▶ **TEXT**:
==============================
Das allgemein gegenüber dem Schwimmsport und dem Wasser überhaupt herrschende Misstrauen verzeichnet man bis zum Ende des 19. Jahrhunderts. Es gibt Beweise darüber, dass sich der Schwimmsport in den Jahren 1880-90 in Prag doch einigermaßen verbreitet hat - jedoch nur in Familien, die mit ausländischen Vorbildern in Kontakt waren und die ihre Kinder schwimmen lernten. Die Kinder hatten dann oft Probleme, denn selbst noch am Ende des 19. Jahrhunderts war es unmöglich, das Freibad gemeinsam als Familie zu besuchen. Im Freibad wurde das Damenabteil vom Herrenabteil streng getrennt, beim Eingang mussten die Damen und die Herren in die für sie bestimmten Abteile und Kabinen gehen. Den Nachmittag im Freibad gemeinsam zu verbringen, das war für die damaligen Prager unvorstellbar.

Aufmerksamkeit verdienen zweifelsohne die Badekostüme, die man im 19. Jahrhundert in den ersten Freibädern sehen konnte. Beim Anblick der heutigen Bademode würden unsere Vorfahren bestimmt kaum ihren Augen trauen. Pavla Vosahlikova dazu:

"Die Badekostüme verhüllten jedenfalls fast alles. Damen haben Röcke getragen, sodass auch jede Bewegung im Wasser recht schwierig und unangenehm war. Die Röcke waren knielang, sodass sie schon mehr enthüllten, als die Mode sonst auf der Straße zuließ. Auch die damaligen Badeanzüge für Herren waren sehr geschlossen. Diese kann man sich anhand historischer Filme gut vorstellen."

Man würde annehmen, dass der Schwimmsport mit dem Aufschwung des berühmten Turnvereins Sokol an Beliebtheit hätte gewinnen können. Der Turnverein Sokol unterstützte jedoch nach Aussage der Historikerin diese Sportart nicht:

"Es bestand ein Unterschied zwischen dem männlichen und dem weiblichen Teil der Prager Bevölkerung. Die Körpererziehung der Frauen stieß auch im Rahmen des Turnvereins Sokol auf Schwierigkeiten. 1869 entstand zwar eine selbständige Frauenorganisation von Sokol, jedoch ist es Jahrzehnte lang nicht gelungen, diese Frauenorganisation mit dem Sokol zusammenzuschließen. Die Vorurteile waren damals allzu stark. Zu einer vollständigen Gleichberechtigung der Frauen im Rahmen des Turnvereins Sokol kam es erst 1907. Vor der Jahrhundertwende durften Frauen nur an nicht öffentlichem Turnen teilnehmen, sie durften Sokol-Mitglieder werden, durften jedoch keine Funktionen im Turnverein ausüben."
==============================
▶ **ANGEZEIGTE DATENSÄTZE**:
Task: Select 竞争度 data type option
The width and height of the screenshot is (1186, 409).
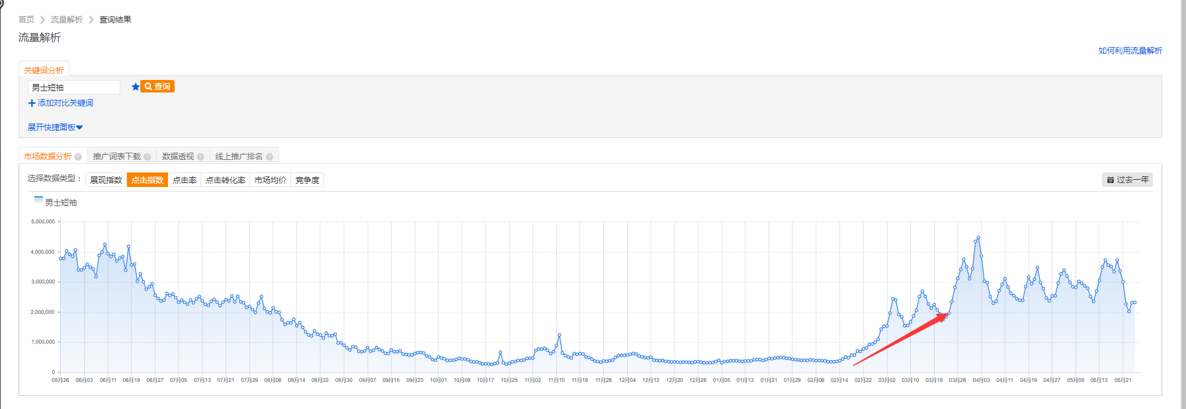Action: 308,180
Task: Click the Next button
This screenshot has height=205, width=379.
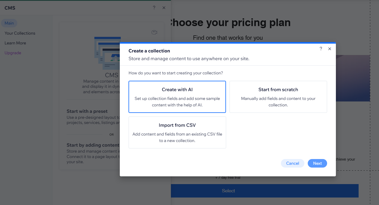Action: [317, 163]
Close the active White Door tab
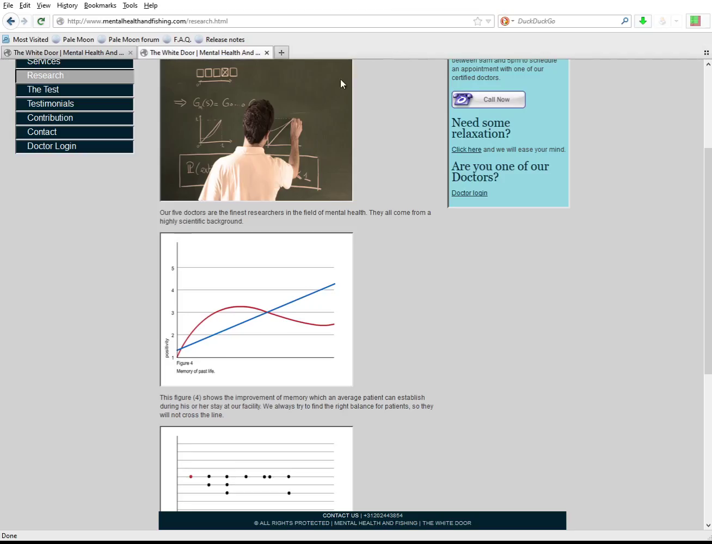Viewport: 712px width, 544px height. pos(267,53)
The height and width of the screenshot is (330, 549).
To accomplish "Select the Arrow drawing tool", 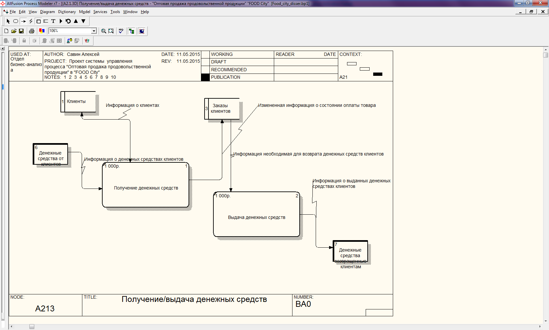I will coord(24,21).
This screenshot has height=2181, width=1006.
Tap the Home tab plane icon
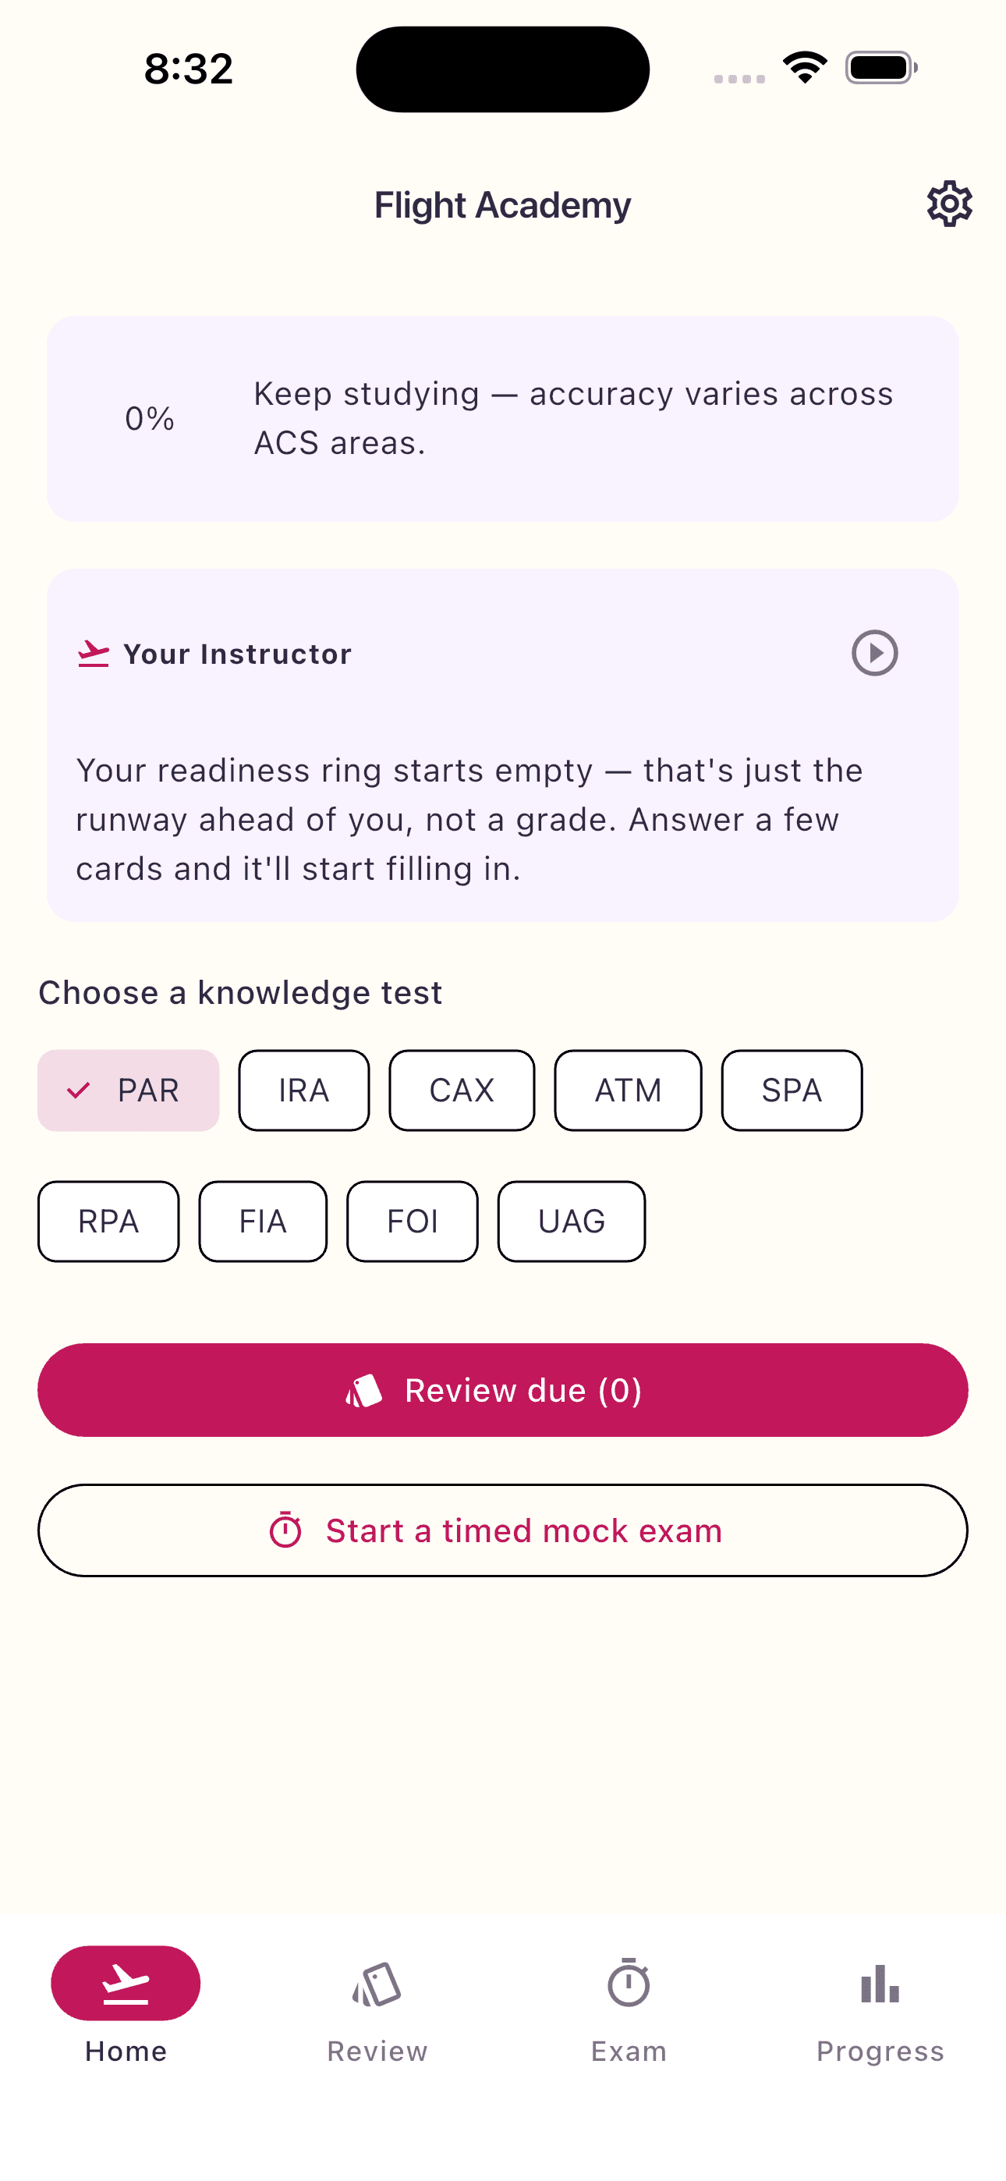(x=125, y=1983)
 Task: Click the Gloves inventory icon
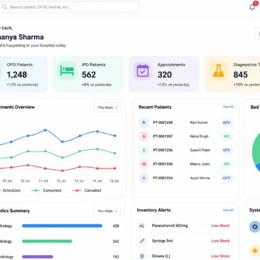point(142,256)
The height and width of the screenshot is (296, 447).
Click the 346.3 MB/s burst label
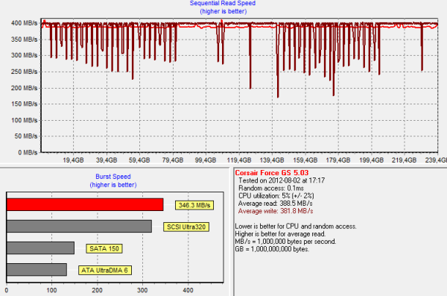click(x=194, y=205)
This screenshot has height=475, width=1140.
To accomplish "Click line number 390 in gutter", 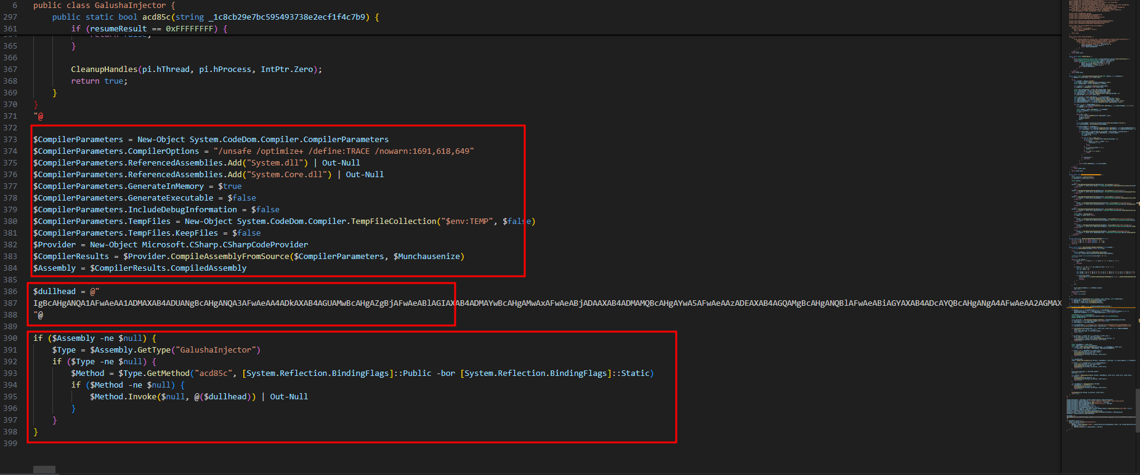I will [x=10, y=338].
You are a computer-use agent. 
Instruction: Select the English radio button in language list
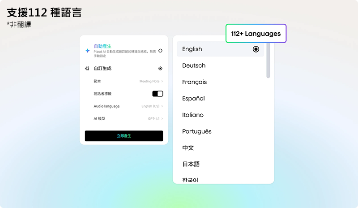click(x=256, y=49)
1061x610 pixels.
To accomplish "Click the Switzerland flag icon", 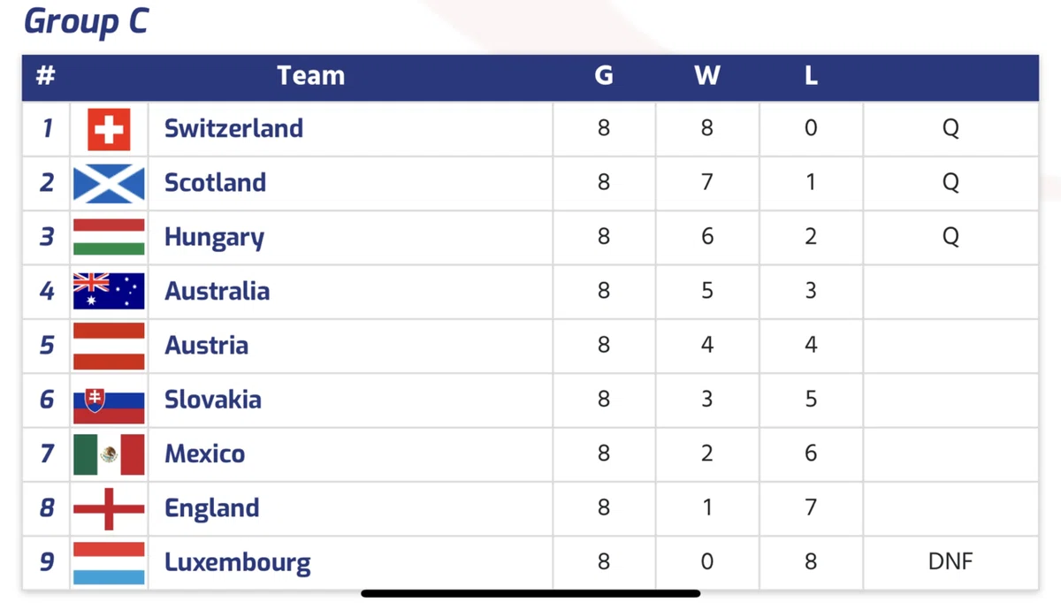I will coord(109,129).
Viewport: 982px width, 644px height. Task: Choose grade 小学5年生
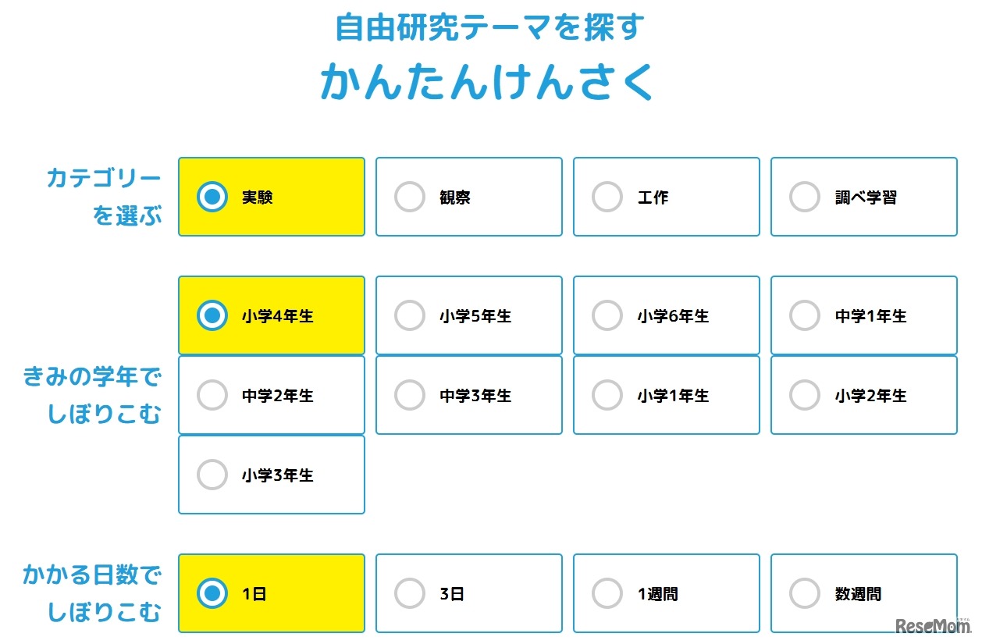click(468, 315)
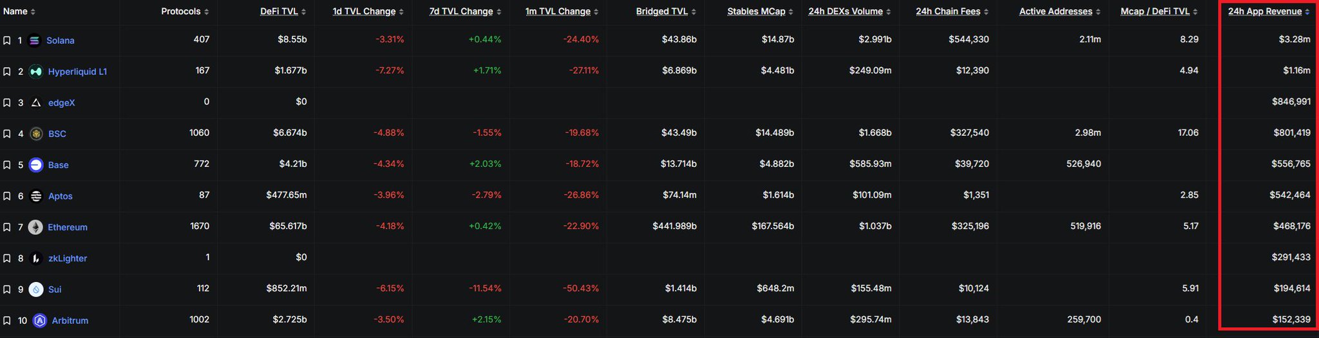Viewport: 1319px width, 338px height.
Task: Sort by Protocols column arrow
Action: [207, 12]
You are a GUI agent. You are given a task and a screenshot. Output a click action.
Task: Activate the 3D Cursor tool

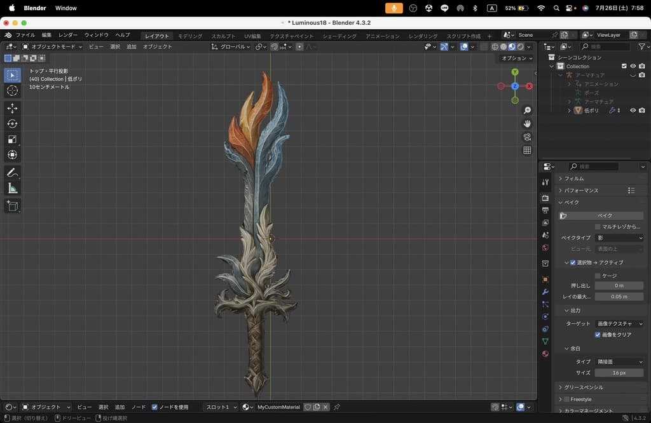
==============================
▶ **DETAILS ZUR AUFGABE**: Schreiben Sie aus dem Text zum Schwimmsport in Prag den Abschnitt wortgetreu ab, der mit „Das allgemein gegenüber“ beginnt und mit „damaligen Prager unvorstellbar.“ endet.

▶ **LÖSUNG ZUR AUFGABE**:
Das allgemein gegenüber dem Schwimmsport und dem Wasser überhaupt herrschende Misstrauen verzeichnet man bis zum Ende des 19. Jahrhunderts. Es gibt Beweise darüber, dass sich der Schwimmsport in den Jahren 1880-90 in Prag doch einigermaßen verbreitet hat - jedoch nur in Familien, die mit ausländischen Vorbildern in Kontakt waren und die ihre Kinder schwimmen lernten. Die Kinder hatten dann oft Probleme, denn selbst noch am Ende des 19. Jahrhunderts war es unmöglich, das Freibad gemeinsam als Familie zu besuchen. Im Freibad wurde das Damenabteil vom Herrenabteil streng getrennt, beim Eingang mussten die Damen und die Herren in die für sie bestimmten Abteile und Kabinen gehen. Den Nachmittag im Freibad gemeinsam zu verbringen, das war für die damaligen Prager unvorstellbar.